MATERIAL SHOWN:
------------------------------
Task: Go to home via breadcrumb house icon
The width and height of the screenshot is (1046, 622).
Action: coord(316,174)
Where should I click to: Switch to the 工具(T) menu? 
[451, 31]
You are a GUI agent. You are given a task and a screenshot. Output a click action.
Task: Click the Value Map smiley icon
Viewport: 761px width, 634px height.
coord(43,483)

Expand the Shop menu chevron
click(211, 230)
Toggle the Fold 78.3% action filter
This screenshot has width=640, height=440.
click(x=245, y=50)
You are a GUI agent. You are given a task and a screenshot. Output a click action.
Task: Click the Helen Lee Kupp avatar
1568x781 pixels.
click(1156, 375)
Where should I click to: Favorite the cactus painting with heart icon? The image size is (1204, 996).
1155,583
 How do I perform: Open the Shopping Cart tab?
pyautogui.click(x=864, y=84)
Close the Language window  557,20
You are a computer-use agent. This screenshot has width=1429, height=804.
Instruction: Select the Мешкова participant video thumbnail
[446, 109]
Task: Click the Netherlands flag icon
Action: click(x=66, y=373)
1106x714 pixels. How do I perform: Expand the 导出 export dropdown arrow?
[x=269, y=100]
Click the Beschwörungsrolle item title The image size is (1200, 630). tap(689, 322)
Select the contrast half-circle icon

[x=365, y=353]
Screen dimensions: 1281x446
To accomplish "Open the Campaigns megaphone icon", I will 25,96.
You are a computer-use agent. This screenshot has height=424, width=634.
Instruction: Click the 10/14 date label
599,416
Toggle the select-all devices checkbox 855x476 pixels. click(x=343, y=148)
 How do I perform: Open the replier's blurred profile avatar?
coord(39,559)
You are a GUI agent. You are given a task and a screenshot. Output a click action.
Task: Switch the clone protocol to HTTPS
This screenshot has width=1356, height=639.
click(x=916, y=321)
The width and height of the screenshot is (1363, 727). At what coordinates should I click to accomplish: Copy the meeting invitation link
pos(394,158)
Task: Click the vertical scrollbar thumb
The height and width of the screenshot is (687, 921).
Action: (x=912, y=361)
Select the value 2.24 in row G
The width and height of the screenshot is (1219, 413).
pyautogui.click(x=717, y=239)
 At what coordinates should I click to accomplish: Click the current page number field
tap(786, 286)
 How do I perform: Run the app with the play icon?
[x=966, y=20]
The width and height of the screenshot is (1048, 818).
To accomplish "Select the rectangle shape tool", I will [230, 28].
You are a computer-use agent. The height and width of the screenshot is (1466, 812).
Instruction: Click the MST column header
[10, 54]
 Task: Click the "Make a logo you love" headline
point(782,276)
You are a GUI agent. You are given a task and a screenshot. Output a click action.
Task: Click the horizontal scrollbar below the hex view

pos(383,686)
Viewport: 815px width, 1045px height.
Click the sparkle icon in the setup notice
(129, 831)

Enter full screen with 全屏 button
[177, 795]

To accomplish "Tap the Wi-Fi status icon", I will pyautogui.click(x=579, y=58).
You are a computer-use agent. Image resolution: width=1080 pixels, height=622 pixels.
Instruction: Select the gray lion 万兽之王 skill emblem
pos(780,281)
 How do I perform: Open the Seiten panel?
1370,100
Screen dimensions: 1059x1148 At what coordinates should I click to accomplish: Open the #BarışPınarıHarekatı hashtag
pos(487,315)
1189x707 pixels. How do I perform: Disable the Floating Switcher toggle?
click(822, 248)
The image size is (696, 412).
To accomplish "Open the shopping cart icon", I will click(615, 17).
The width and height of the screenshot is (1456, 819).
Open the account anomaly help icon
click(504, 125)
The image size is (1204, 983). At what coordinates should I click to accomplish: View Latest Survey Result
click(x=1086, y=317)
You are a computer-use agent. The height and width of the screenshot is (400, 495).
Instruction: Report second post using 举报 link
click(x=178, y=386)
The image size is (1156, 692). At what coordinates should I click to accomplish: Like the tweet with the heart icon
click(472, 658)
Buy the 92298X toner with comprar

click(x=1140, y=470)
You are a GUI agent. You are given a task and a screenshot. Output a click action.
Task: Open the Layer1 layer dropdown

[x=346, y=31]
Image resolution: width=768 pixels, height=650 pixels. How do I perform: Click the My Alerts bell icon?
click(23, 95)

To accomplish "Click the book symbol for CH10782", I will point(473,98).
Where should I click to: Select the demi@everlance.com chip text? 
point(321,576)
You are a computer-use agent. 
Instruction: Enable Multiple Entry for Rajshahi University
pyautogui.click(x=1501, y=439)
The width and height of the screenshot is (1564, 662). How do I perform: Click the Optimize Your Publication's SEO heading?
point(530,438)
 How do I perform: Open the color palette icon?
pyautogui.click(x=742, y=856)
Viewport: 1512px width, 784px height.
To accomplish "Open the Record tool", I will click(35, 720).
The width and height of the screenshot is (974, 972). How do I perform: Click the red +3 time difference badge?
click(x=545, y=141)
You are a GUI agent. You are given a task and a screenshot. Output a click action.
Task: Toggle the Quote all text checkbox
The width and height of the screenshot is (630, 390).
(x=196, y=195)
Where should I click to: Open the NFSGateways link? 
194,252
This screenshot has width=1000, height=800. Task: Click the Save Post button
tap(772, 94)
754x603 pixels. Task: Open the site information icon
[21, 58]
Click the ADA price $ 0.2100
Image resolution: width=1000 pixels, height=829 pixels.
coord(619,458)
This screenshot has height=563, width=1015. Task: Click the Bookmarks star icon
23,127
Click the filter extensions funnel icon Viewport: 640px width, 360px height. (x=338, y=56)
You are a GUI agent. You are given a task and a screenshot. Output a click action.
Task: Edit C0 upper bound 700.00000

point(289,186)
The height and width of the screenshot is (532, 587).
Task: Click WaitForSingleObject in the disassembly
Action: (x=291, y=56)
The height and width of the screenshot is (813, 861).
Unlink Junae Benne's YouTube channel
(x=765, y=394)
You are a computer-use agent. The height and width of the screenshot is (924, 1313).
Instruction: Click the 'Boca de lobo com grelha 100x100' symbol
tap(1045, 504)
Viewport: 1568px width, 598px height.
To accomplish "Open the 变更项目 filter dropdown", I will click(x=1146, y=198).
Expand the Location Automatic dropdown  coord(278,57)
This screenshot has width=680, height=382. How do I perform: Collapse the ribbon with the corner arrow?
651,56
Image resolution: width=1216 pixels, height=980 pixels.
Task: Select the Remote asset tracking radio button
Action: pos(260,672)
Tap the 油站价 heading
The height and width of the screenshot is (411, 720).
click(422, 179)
------------------------------
WORK REQUIRED:
Arrange all of the records above as a numbered list, leaving out any blank lines.

RESPONSE BELOW:
1. Task: Go to home via breadcrumb house icon
2. The width and height of the screenshot is (1046, 622).
3. Action: coord(316,174)
4. Where should I click to: Switch to the 工具(T) menu? 
5. [451, 31]
6. You are a GUI agent. You are given a task and a screenshot. Output a click action.
7. Task: Click the Value Map smiley icon
8. Viewport: 761px width, 634px height.
9. coord(43,483)
10. Expand the Shop menu chevron
11. click(211, 230)
12. Toggle the Fold 78.3% action filter
13. This screenshot has width=640, height=440.
14. click(x=245, y=50)
15. You are a GUI agent. You are given a task and a screenshot. Output a click action.
16. Task: Click the Helen Lee Kupp avatar
17. 1568x781 pixels.
18. click(1156, 375)
19. Where should I click to: Favorite the cactus painting with heart icon? The image size is (1204, 996).
20. 1155,583
21.  How do I perform: Open the Shopping Cart tab?
22. pyautogui.click(x=864, y=84)
23. Close the Language window  557,20
24. You are a computer-use agent. This screenshot has width=1429, height=804.
25. Instruction: Select the Мешкова participant video thumbnail
26. [446, 109]
27. Task: Click the Netherlands flag icon
28. Action: click(x=66, y=373)
29. 1106x714 pixels. How do I perform: Expand the 导出 export dropdown arrow?
30. [x=269, y=100]
31. Click the Beschwörungsrolle item title The image size is (1200, 630). tap(689, 322)
32. Select the contrast half-circle icon
33. [x=365, y=353]
34. Screen dimensions: 1281x446
35. To accomplish "Open the Campaigns megaphone icon", I will 25,96.
36. You are a computer-use agent. This screenshot has height=424, width=634.
37. Instruction: Click the 10/14 date label
38. 599,416
39. Toggle the select-all devices checkbox 855x476 pixels. click(x=343, y=148)
40.  How do I perform: Open the replier's blurred profile avatar?
41. coord(39,559)
42. You are a GUI agent. You are given a task and a screenshot. Output a click action.
43. Task: Switch the clone protocol to HTTPS
44. This screenshot has width=1356, height=639.
45. click(x=916, y=321)
46. The width and height of the screenshot is (1363, 727). At what coordinates should I click to accomplish: Copy the meeting invitation link
47. pos(394,158)
48. Task: Click the vertical scrollbar thumb
49. The height and width of the screenshot is (687, 921).
50. Action: (x=912, y=361)
51. Select the value 2.24 in row G
52. The width and height of the screenshot is (1219, 413).
53. pyautogui.click(x=717, y=239)
54.  At what coordinates should I click to accomplish: Click the current page number field
55. tap(786, 286)
56.  How do I perform: Run the app with the play icon?
57. [x=966, y=20]
58. The width and height of the screenshot is (1048, 818).
59. To accomplish "Select the rectangle shape tool", I will [230, 28].
60. You are a computer-use agent. The height and width of the screenshot is (1466, 812).
61. Instruction: Click the MST column header
62. [10, 54]
63.  Task: Click the "Make a logo you love" headline
64. point(782,276)
65. You are a GUI agent. You are given a task and a screenshot. Output a click action.
66. Task: Click the horizontal scrollbar below the hex view
67. pos(383,686)
68. Viewport: 815px width, 1045px height.
69. Click the sparkle icon in the setup notice
70. (129, 831)
71. Enter full screen with 全屏 button
72. [177, 795]
73. To accomplish "Tap the Wi-Fi status icon", I will pyautogui.click(x=579, y=58).
74. You are a computer-use agent. Image resolution: width=1080 pixels, height=622 pixels.
75. Instruction: Select the gray lion 万兽之王 skill emblem
76. pos(780,281)
77.  How do I perform: Open the Seiten panel?
78. 1370,100
79. Screen dimensions: 1059x1148 At what coordinates should I click to accomplish: Open the #BarışPınarıHarekatı hashtag
80. pos(487,315)
81. 1189x707 pixels. How do I perform: Disable the Floating Switcher toggle?
82. click(822, 248)
83. The image size is (696, 412).
84. To accomplish "Open the shopping cart icon", I will click(615, 17).
85. The width and height of the screenshot is (1456, 819).
86. Open the account anomaly help icon
87. click(504, 125)
88. The image size is (1204, 983). At what coordinates should I click to accomplish: View Latest Survey Result
89. click(x=1086, y=317)
90. You are a computer-use agent. The height and width of the screenshot is (400, 495).
91. Instruction: Report second post using 举报 link
92. click(x=178, y=386)
93. The image size is (1156, 692). At what coordinates should I click to accomplish: Like the tweet with the heart icon
94. click(472, 658)
95. Buy the 92298X toner with comprar
96. click(x=1140, y=470)
97. You are a GUI agent. You are given a task and a screenshot. Output a click action.
98. Task: Open the Layer1 layer dropdown
99. [x=346, y=31]
100. Image resolution: width=768 pixels, height=650 pixels. How do I perform: Click the My Alerts bell icon?
101. click(23, 95)
102. To accomplish "Click the book symbol for CH10782", I will point(473,98).
103. Where should I click to: Select the demi@everlance.com chip text? 
104. point(321,576)
105. You are a computer-use agent. 
106. Instruction: Enable Multiple Entry for Rajshahi University
107. pyautogui.click(x=1501, y=439)
108. The width and height of the screenshot is (1564, 662). How do I perform: Click the Optimize Your Publication's SEO heading?
109. point(530,438)
110.  How do I perform: Open the color palette icon?
111. pyautogui.click(x=742, y=856)
112. Viewport: 1512px width, 784px height.
113. To accomplish "Open the Record tool", I will click(35, 720).
114. The width and height of the screenshot is (974, 972). How do I perform: Click the red +3 time difference badge?
115. click(x=545, y=141)
116. You are a GUI agent. You are given a task and a screenshot. Output a click action.
117. Task: Toggle the Quote all text checkbox
118. The width and height of the screenshot is (630, 390).
119. (x=196, y=195)
120. Where should I click to: Open the NFSGateways link? 
121. 194,252
122. This screenshot has width=1000, height=800. Task: Click the Save Post button
123. tap(772, 94)
124. 754x603 pixels. Task: Open the site information icon
125. [21, 58]
126. Click the ADA price $ 0.2100
127. Image resolution: width=1000 pixels, height=829 pixels.
128. coord(619,458)
129. This screenshot has height=563, width=1015. Task: Click the Bookmarks star icon
130. 23,127
131. Click the filter extensions funnel icon Viewport: 640px width, 360px height. (x=338, y=56)
132. You are a GUI agent. You are given a task and a screenshot. Output a click action.
133. Task: Edit C0 upper bound 700.00000
134. point(289,186)
135. The height and width of the screenshot is (532, 587).
136. Task: Click WaitForSingleObject in the disassembly
137. Action: (x=291, y=56)
138. The height and width of the screenshot is (813, 861).
139. Unlink Junae Benne's YouTube channel
140. (x=765, y=394)
141. You are a computer-use agent. The height and width of the screenshot is (924, 1313).
142. Instruction: Click the 'Boca de lobo com grelha 100x100' symbol
143. tap(1045, 504)
144. Viewport: 1568px width, 598px height.
145. To accomplish "Open the 变更项目 filter dropdown", I will click(x=1146, y=198).
146. Expand the Location Automatic dropdown  coord(278,57)
147. This screenshot has width=680, height=382. How do I perform: Collapse the ribbon with the corner arrow?
148. 651,56
149. Image resolution: width=1216 pixels, height=980 pixels.
150. Task: Select the Remote asset tracking radio button
151. Action: pos(260,672)
152. Tap the 油站价 heading
153. The height and width of the screenshot is (411, 720).
154. click(422, 179)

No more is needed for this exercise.